During the 2008 session, Romer floated a proposal to charge a toll Interstate 70 users traveling to mountain ski resorts during weekend rush hours as a way of reducing congestion; the proposal garnered a strong negative reaction and competing suggestions from members of the public. In response to the feedback, Romer proposed a mechanism for citizen participation in a collaborative online bill-drafting process, declaring "I want to have the first Wikipedia bill, where the citizens write the bill." Romer proceeded to create a website using Google Groups to solicit public comment and proposals; he later introduced a bill based in part of suggestions received online. The proposal would charge tolls to low-occupancy vehicles during peak hours, and create reversible HOV lanes. The bill was denounced by legislators representing the I-70 mountain corridor, and was defeated in a house committee. Romer then offered his support to a competing proposal to charge $5 tolls along I-70, which ultimately died for lack of support.

Romer also planned on sponsoring legislation to educate consumers on scams, to create statewide high school graduation standards, to allow homeowners to collect rainwater for irrigation, and to eliminate CSAP testing for high school students. Romer was also the senate sponsor of a proposal to increase severance taxes to provide additional funding for higher education, and sponsored a successful bill creating the Colorado Clean Energy Finance Program to provide below-market rate loans to homeowners for energy efficiency projects.

In the contested 2008 Democratic presidential primaries, Romer supported Barack Obama.

===2009 legislative session===

For the 2009 session of the Colorado General Assembly, Romer was named to seats on the Senate Transportation Committee and the Senate Education Committee, where he served as vice-chair.

After several deaths from carbon monoxide poisoning in his district, Romer pressed for quick consideration of a bill to require carbon monoxide detectors in new homes at the start of the 2009 session; Romer was the bill's Senate co-sponsor. Romer also floated a proposal to alter the inflation formula used to allocate money to education under Colorado's Amendment 23, in order to increase the legislature's flexibility in allocating funds.

Romer introduced legislation changing taxi cab regulations, attempting to increase competition by shifting burden of proof onto parties opposing new cabs. The bill had bi-partisan support.
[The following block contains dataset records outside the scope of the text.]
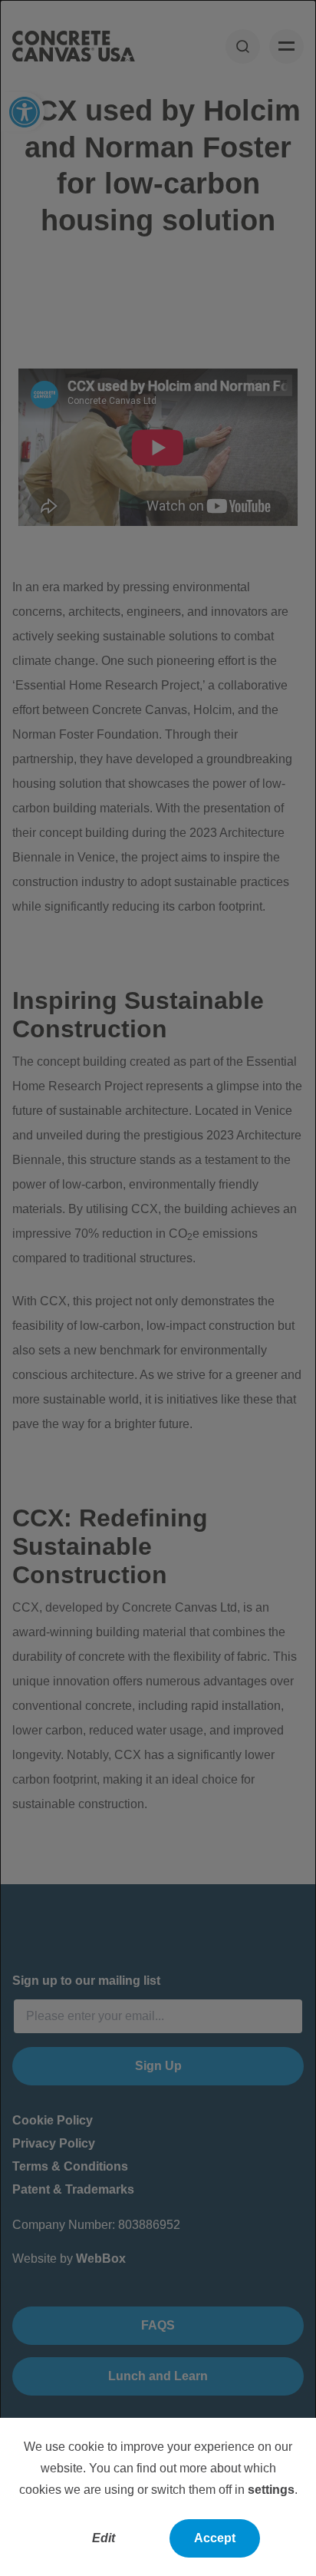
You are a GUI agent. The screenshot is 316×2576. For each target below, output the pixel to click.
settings (271, 2489)
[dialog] (158, 1288)
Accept (214, 2538)
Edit (103, 2538)
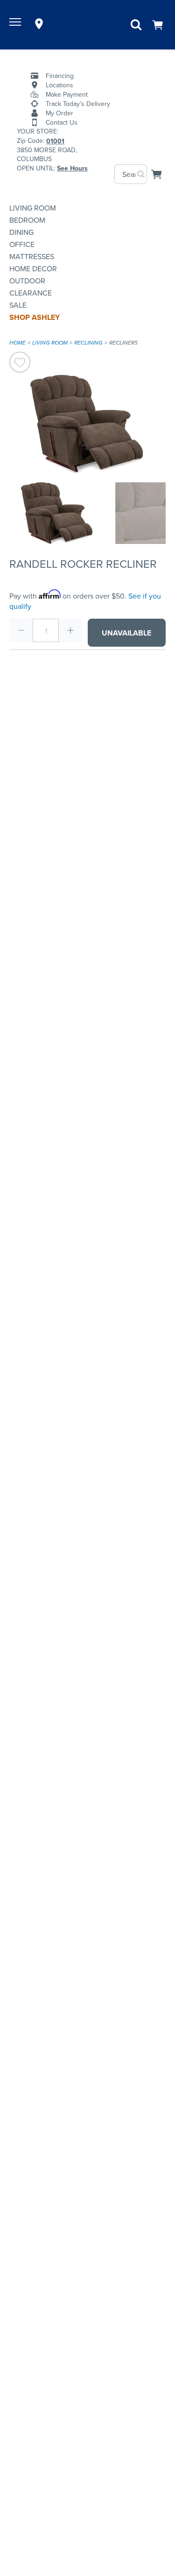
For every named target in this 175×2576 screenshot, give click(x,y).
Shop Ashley (34, 317)
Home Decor (33, 268)
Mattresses (31, 256)
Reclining (88, 343)
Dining (21, 232)
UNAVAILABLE (126, 633)
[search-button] (141, 174)
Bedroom (27, 220)
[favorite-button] (19, 363)
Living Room (32, 208)
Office (22, 244)
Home (17, 343)
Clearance (30, 293)
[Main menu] (16, 24)
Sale (18, 305)
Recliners (123, 343)
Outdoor (27, 280)
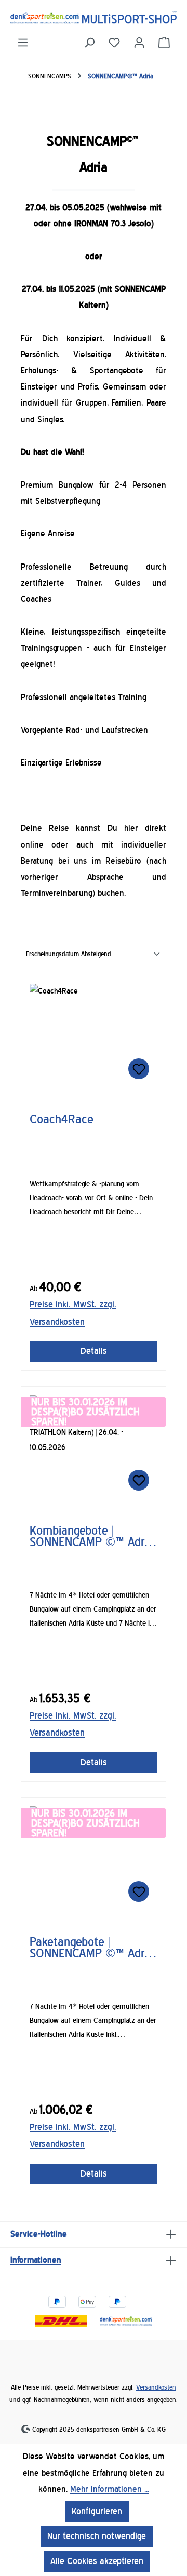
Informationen (35, 2260)
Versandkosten (156, 2387)
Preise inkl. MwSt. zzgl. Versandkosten (73, 1313)
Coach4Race (62, 1119)
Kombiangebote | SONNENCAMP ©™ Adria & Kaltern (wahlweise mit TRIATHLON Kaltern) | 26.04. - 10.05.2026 (93, 1536)
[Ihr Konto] (139, 42)
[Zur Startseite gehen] (93, 17)
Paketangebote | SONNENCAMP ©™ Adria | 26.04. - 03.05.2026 (91, 1947)
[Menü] (22, 42)
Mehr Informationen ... (109, 2489)
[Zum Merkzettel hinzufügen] (138, 1068)
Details (94, 1351)
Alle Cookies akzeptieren (96, 2561)
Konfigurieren (97, 2511)
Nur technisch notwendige (96, 2536)
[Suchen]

As part of a comprehensive education package, Romer sponsored Senate Bill 256 which overhauls the state’s education system by rewarding student and teacher performance. Romer remarked, “I think you will hear about this around the country. This is a good move for Colorado and is a big, big deal”.
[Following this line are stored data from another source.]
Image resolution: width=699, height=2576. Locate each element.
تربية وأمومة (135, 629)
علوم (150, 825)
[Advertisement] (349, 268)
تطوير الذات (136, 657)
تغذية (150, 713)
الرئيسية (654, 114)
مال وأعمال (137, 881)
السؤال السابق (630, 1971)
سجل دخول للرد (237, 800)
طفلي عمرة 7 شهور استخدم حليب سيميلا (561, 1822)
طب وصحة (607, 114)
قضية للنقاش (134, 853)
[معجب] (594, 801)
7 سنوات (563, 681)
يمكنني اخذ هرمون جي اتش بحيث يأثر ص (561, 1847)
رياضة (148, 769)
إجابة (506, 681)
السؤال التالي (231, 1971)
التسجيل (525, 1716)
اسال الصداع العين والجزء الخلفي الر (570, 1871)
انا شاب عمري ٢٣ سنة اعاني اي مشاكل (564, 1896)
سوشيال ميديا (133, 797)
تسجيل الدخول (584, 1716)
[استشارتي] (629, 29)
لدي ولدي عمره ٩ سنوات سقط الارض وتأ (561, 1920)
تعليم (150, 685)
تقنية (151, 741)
A bill introduced by Romer to allow in-state tuition to immigrant children, after being amended to become effective upon passage of the federal DREAM Act, failed in the Senate.

===2010 legislative session===
In the 2010 session of the General Assembly, Romer served on the Senate Business, Labor and Technology committee, the Senate Health and Human Services committee, and the Senate Local Government & Energy committee.

During the 2010 session, Romer introduced legislation that would provide tax credits to businesses who re-hire laid-off workers. According to the bill’s note, 7,300 workers would be rehired sooner because of the incentives provided.

Romer introduced Senate Bill 109, the first regulatory medical marijuana bill in the country, stating “I think this is the beginning of the end of the Wild West”. After some heated controversy, Romer helped negotiate a compromise in the legislature, and the Bill was signed into law on June 7, 2010.